Exercise directions
In the recollections of the verdict below, write out the passage that begins at the words "I was working" and stops after "something to see.".

Text excerpt
I was working in a very rough high school when the verdict came - I don't know if it was lunch or just at the end of school but most students instantly celebrated the verdict of not guilty, in full glory - not an inch of exaggeration. It was something to see.
I was in high school at the time (not a "rough" school). As a student, our feelings on the matter were...complicated. I think, that, for one, we didn't want to believe he did it - he was a guy many of us liked. It was easy for us to see it as an overzealous prosecution - young people are prone to that. Considering that DNA evidence was new and didn't make sense to us, the very believeable idea that the LAPD would plant evidence (even if they didn't need to), and the generally messy prosecution case, it felt like a vindication. Really, despite the fact that it seems pretty clear that he did it, I think that to this day, if I were on that jury with
that exact case presented, it'd be hard to convict. Many people feel that the jury got it wrong, but it was the prosecution that botched it.
On a side note, as this was going on, we were Seniors reading Dostoyevsky's Crime and Punishment. The project culminated in the before lunch and after lunch AP Senior English classes enacting a mock trial using evidence from the book. My class was the defense, and we patterned everything off of OJ's defense. Another class served as the jury, and we won, much to the teacher's chagrin. She didn't like our class because while we were smart, we were that kind of "lazy smart" where things came easily so we didn't work hard. I'm not even sure we all read the book in it's entirety. We still won. Take that class with valedictorian and saludttorian!

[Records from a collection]
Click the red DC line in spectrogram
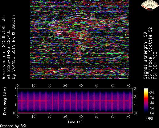Viewport: 159px width, 128px height. (75, 113)
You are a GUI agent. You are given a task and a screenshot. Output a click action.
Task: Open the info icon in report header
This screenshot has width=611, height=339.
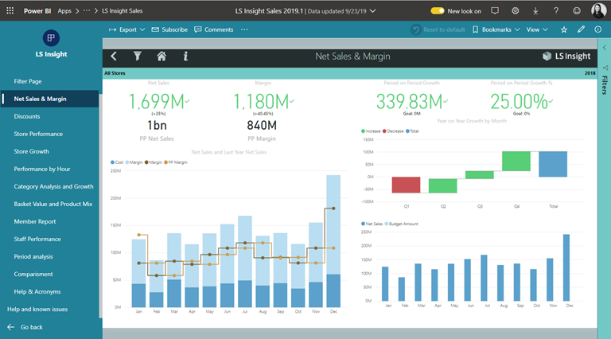coord(185,57)
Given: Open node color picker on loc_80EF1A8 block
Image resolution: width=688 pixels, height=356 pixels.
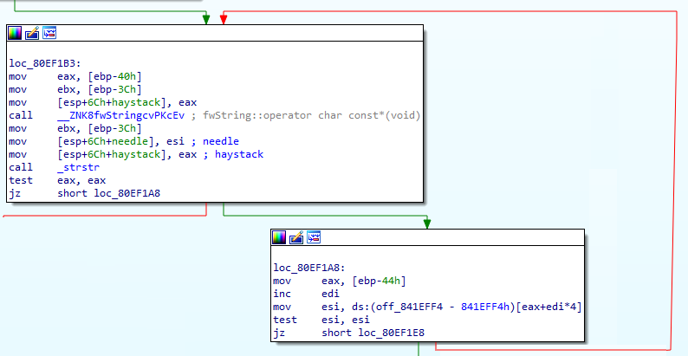Looking at the screenshot, I should tap(279, 237).
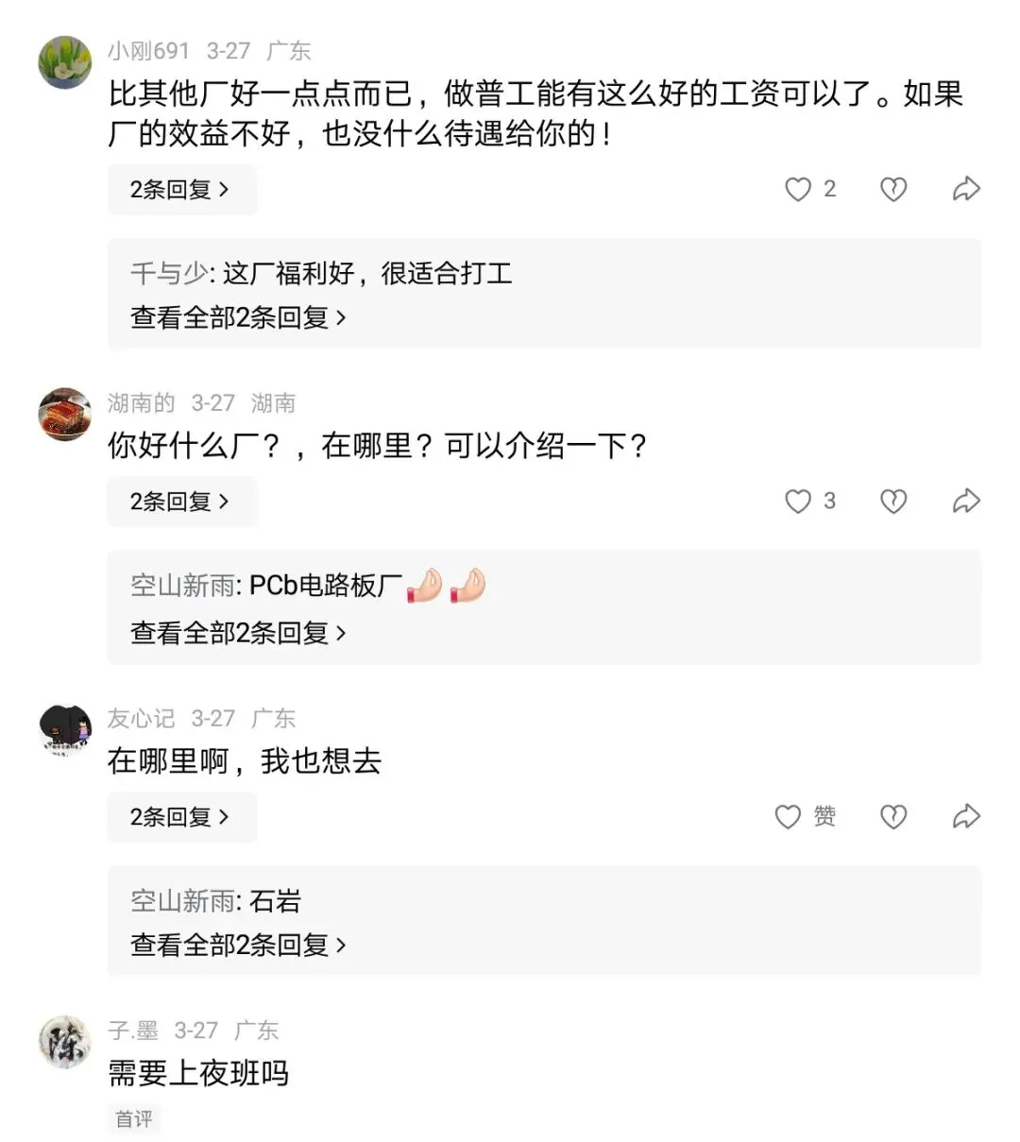Dislike 小刚691's comment with the broken heart
This screenshot has height=1142, width=1020.
pos(893,189)
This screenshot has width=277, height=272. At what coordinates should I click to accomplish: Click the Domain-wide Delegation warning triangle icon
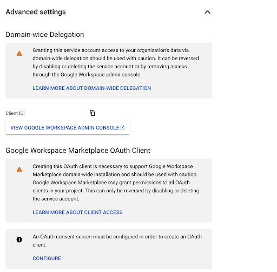tap(19, 54)
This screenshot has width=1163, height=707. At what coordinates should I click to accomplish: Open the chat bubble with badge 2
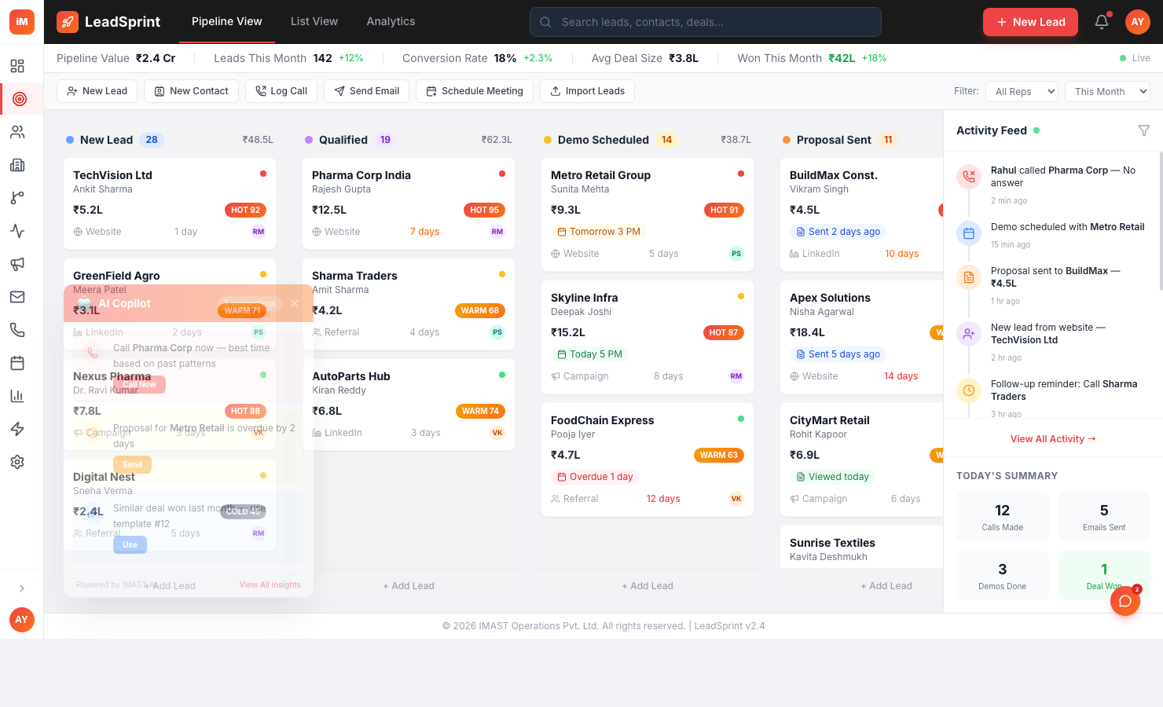click(x=1124, y=600)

Solution for this exercise
I was working in a very rough high school when the verdict came - I don't know if it was lunch or just at the end of school but most students instantly celebrated the verdict of not guilty, in full glory - not an inch of exaggeration. It was something to see.